Figure 4: Schematic.
Figure 5: Postop radiographs.
Figure 6: Postop CT.

3. Discussion

PSCJD may sometimes be overlooked in conventional radiograms; therefore, clinical findings are important for diagnosis. Computed tomography (CT) is gold standard for diagnosis [7, 8]. Clinically, it may be manifested with intense pain, difficulty with deep breathing, and dysphagia. Distal end of the clavicle cannot be palpated, and corner of manubrium sterni can be felt [3]. Considering its proximity to important structures in this area, reduction should be performed as soon as possible. Successful results can be achieved with closed reduction in nearly half of the cases [9]. The most preferred reduction maneuver is to apply abduction-traction maneuver technique to the shoulder while the patient is lying in supine position and the distance between two scapulas is supported with a towel or pillow [10].

Although previously some authors recommended percutaneous Kirschner wire fixation after closed reduction, today it is certainly not recommended because of the possibility of wire migration and penetration to major vessels [8]. Approximately half of the attempts for closed reduction fail due to various reasons. Moreover, serious complications have been reported after closed reductions, which include injuries to trachea and pulmonary artery [4]. For this reason, many authors recommend early open reduction in PSCJD.

Since PSCJ is not a ball-socket type, joint stabilization is provided by intra-articular disk and capsular ligaments. Following dislocation, these ligaments are generally seriously injured, which may lead to insufficiencies after closed reduction as in our case [9, 10]. In their meta-analysis, Tepolt et al. stated that chances of successful closed reduction are low if it is not performed within the first 48 hours [9]. Ngom et al. stated that reduction could be facilitated during closed reduction by pulling clavicle anteriorly with the help of a hooked clamp [2]. After closed reduction, figure eight bandage is applied generally for 6–8 weeks.

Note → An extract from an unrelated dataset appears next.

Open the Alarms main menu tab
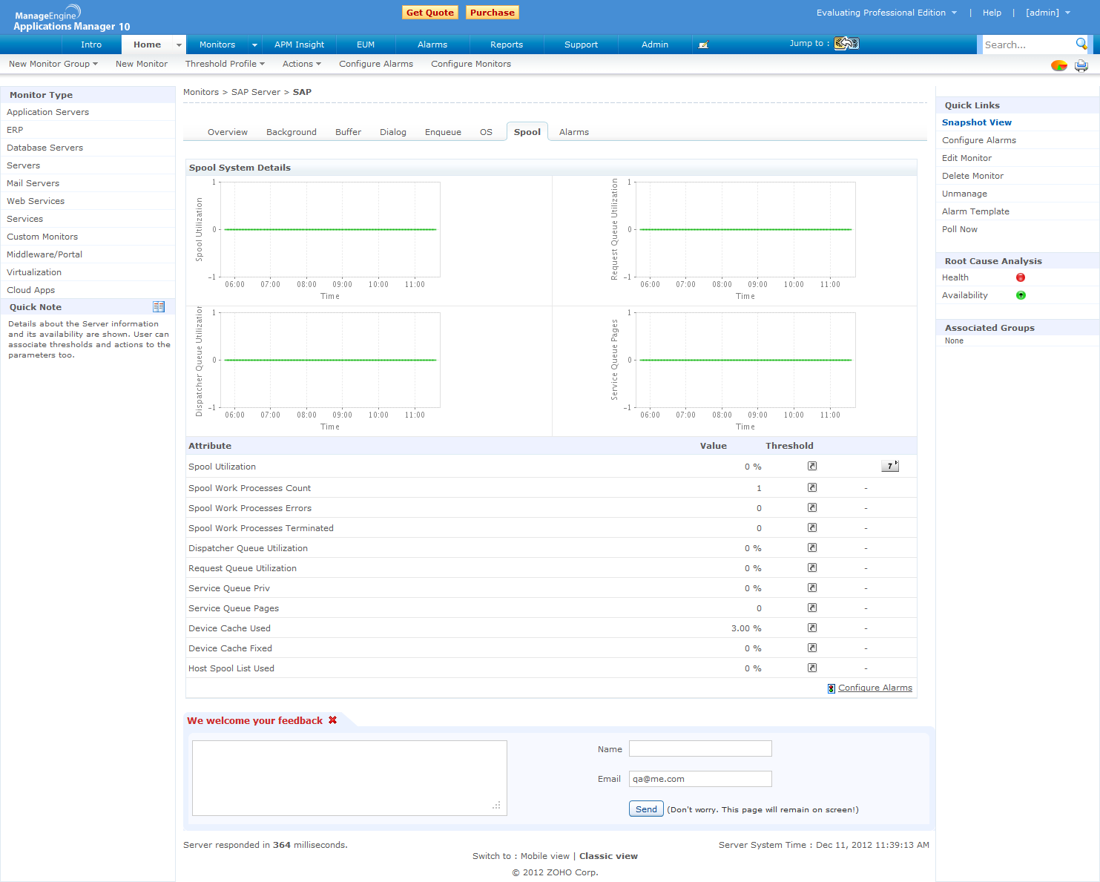 (432, 45)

Surgery is indicated when closed reduction is unsuccessful and when reduction is lost at the early period [2]. Until today, several open reduction and repair methods have been described with successful outcomes. The classical method is stabilization with local tissue transfer, which was defined by Burrows in 1951 [11]. Since then, several stabilization techniques have been described, including cannulated screw fixation, bridge plate, wire fixation, and repair with allograft or autograft tendon [12]. In our case, tension band technique was used with 6 mm polyamide nonabsorbable sutures. Shuler and Pappas had good clinical outcomes after bridge plate application; however, they reported SCJ failure and early joint arthrosis after plate removal due to insufficient tissue healing. The plate should not be removed for at least 3 months [13]. We had favorable results in our case with open reduction in the early period and tension band fixation using 6 mm polyamide nonabsorbable type sutures.

4. Conclusion

Reconstruction of posterior sternoclavicular joint dislocation (PSCJD) with 6 mm polyamide nonabsorbable type sutures in tension band pattern through drill holes in the manubrium and clavicle has good results.

Conflict of Interests

The authors declare that there is no conflict of interests regarding the publication of this paper.